# Looking at buying a Amaya XT Any Suggestions



## Peloquin (Sep 18, 2007)

Hello...

I was wondering If there was anymore hands on information on the Amaya XT. That My wife and I are thinking about buying.

I have been a Graphic artist / screen printer/ embroiderer for over 20 years and have been layoff and my wife and I are thinking about get our business started. I also have a clothing line running and I am in two stores. But the DTG questions are for later. I am leading towards the ANAJET or the I-Dot for my small orders.

For the last 10 years I have used the Tamaja and even though it is a great machine. Where I worked I had nothing but trouble with it. Breakdowns and service people who just dont call back for hours when I am told it will be 15 minutes. Parts that took two weeks when I paid for next day air.

I have done my searches on the other machines and was leaning towards the SWF I really liked the rep and I always like there machines, But the more I read about Swf the more I dont know. and as for the other companys, it just that they have nothing good to say about the other one. I know they are competing for business but I really dont need to hear the BS, it sort of turns me off. The last guy I talked to was so pushy and I could not get off the phone with him so I had to make up a story. I know brothers is a good machine and I really wanted a Baurban, But I just starting out, and dont want to sell the house. 

I was supose to go to the Atlantic city show and see all the machines working, But My ulcers(I have some stomach problems). decided not to let me go so when the next show comes to Baltimore I will go then.

OK The questions I have. Does anyone have the Amaya XT(newer version) and can they give me a honest to goodness thoughts on the machine. The Xt is in my price range, Which I was VERY surprised, and will do everything That I need it to do. I love the way it looks and all the features on it. And after talking to the rep today it really sounds like the way to go. But I am really looking for Someone who has really used it. Another good things, since I live right by the penn line. I was told that the service man is 20-45 minutes away from me. 

And How is the Service with them?

I am also wondering about the leasing plan or should I say the heck with it and try to buy it out right?

I have read everything I could find in the forum, the good and the bad and the worse..But I am really looking for that information that the rep cant give.
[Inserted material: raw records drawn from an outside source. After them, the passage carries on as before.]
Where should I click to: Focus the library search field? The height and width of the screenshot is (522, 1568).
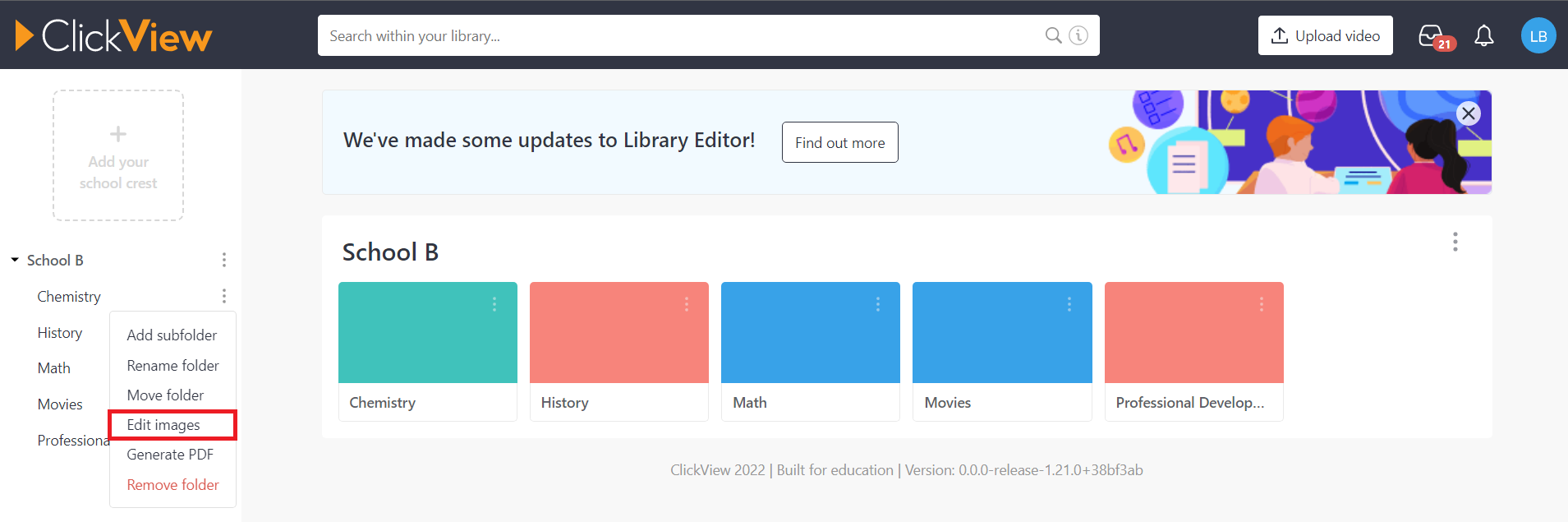click(674, 35)
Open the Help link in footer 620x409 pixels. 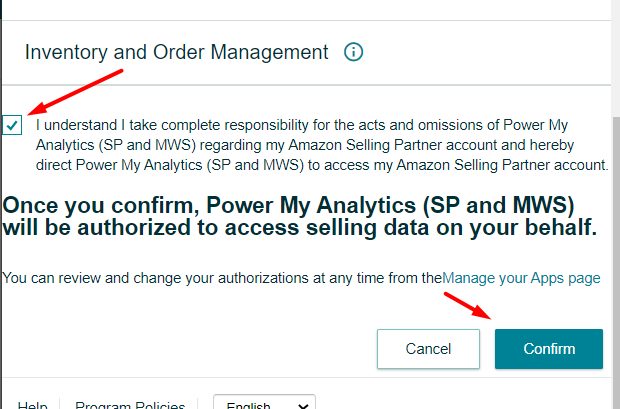(32, 405)
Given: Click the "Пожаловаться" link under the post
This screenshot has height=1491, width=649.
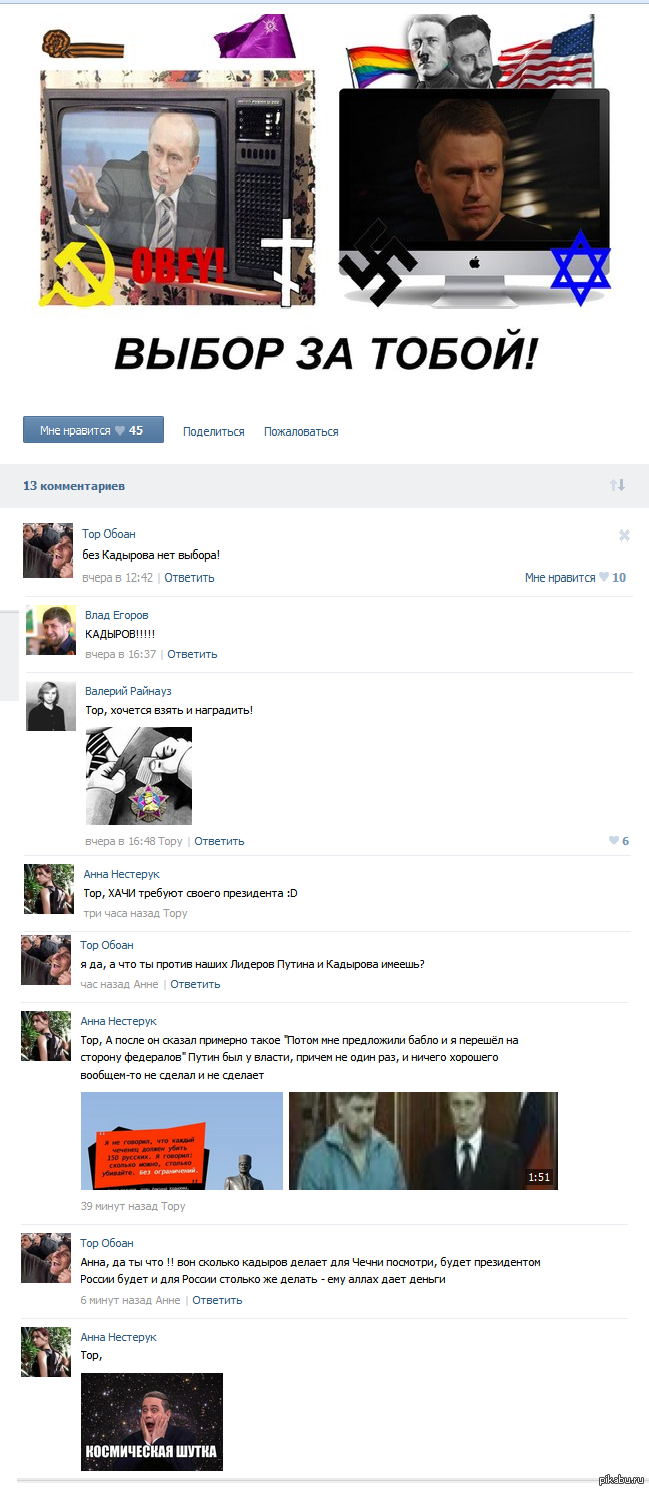Looking at the screenshot, I should click(301, 432).
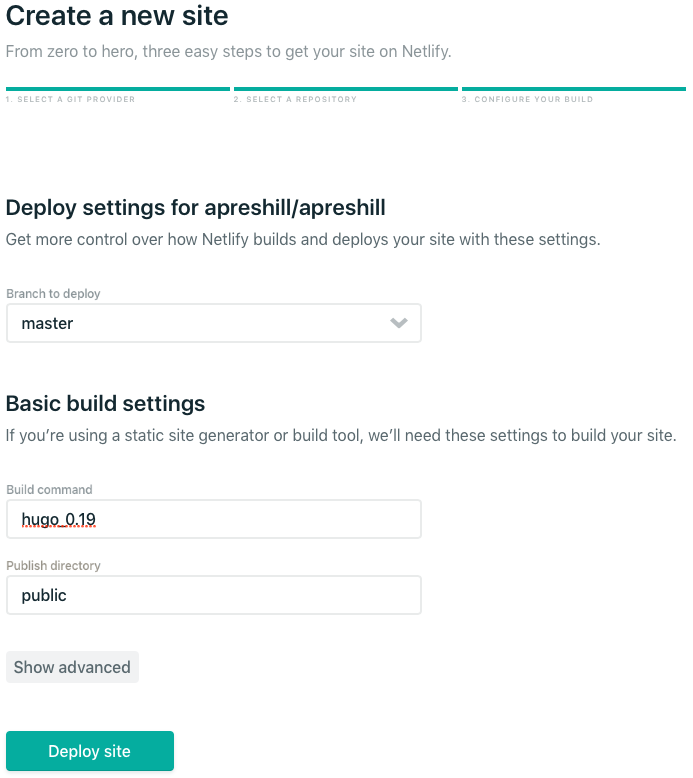Select step 3 Configure Your Build

[527, 100]
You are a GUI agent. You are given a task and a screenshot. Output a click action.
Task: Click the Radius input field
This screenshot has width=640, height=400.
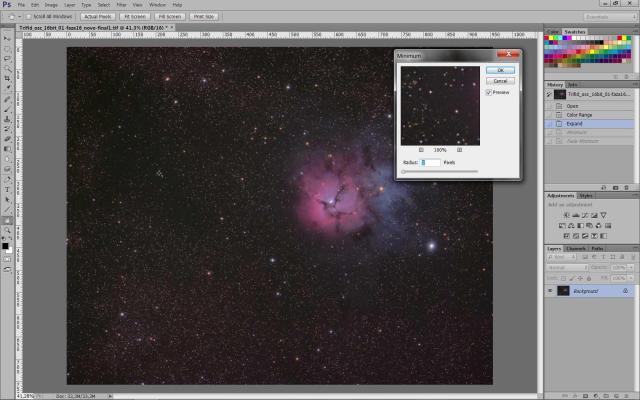[430, 162]
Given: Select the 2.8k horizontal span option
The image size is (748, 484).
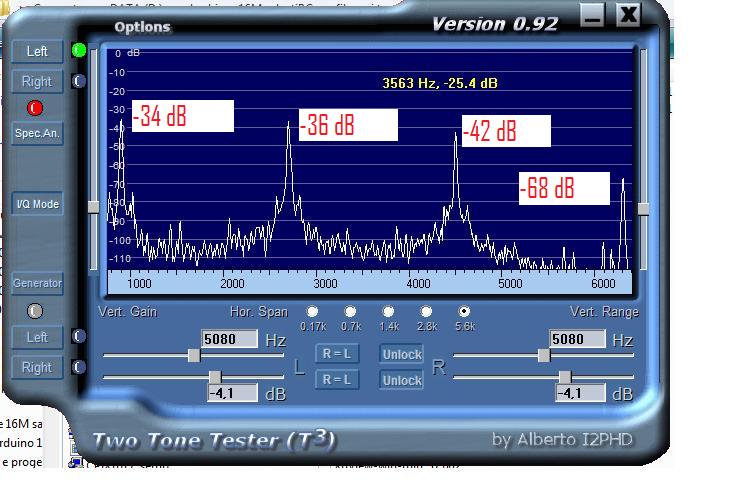Looking at the screenshot, I should [426, 312].
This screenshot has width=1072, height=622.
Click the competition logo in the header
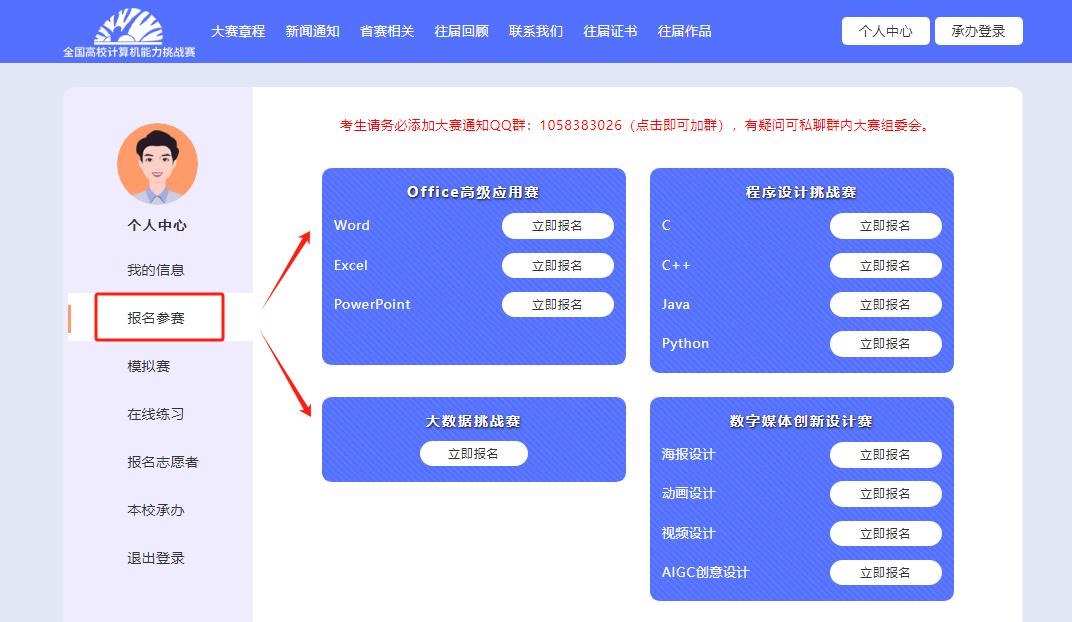tap(129, 32)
Thank you in advance for any help that you give me.
My friends call me Peloquin it is a nickname I got when i use to race bicycle and MTn bikes.

Thank you


----------



## imeccentric (May 13, 2007)

SWF has come a long way in the last couple of years. Lots better than they used to be. As far as the amaya goes, you either love them or hate them. No in between. You can buy a Barudan for about the same as the amaya right now I think. They are all hurting so you can get good deals. Support is the biggest thing to consider as most of the name brands are about the same in quality. Each has it's own strong and weak points. In my area brother has the absolute best support and Barudan probably has the worst. It varies so much by dealer, salesman, and region. I'd buy outright if you can swing it. Even if you put it on credit card, you can deduct the full price of the machine the first year and yearly interest costs thereafter until you want to pay it off. If you lease, you are locked in usually with no early outs. Full disclosure : I own two brothers and one barudan. One of the local shops runs amayas but neither he, or I, are impressed with them. Another friend runs several newer tajimas and they run great. Toyota and Tajima are basically the same machine.


----------



## Peloquin (Sep 18, 2007)

Thank you Jim, for the Information. I am still leaning towards the Amaya XT, there is a lady just over the Pa Line That has a couple of them and she said that she would let me see them an I coulldo a sew out on it. I am really looking for a Hands on sort of thing. The one main reason I was leaning towards the AMAYA Xt is that the service guy is just over the pa line, and since I live about 10 minutes form the Line (in the middle of no where hehe) I thought that was a plus.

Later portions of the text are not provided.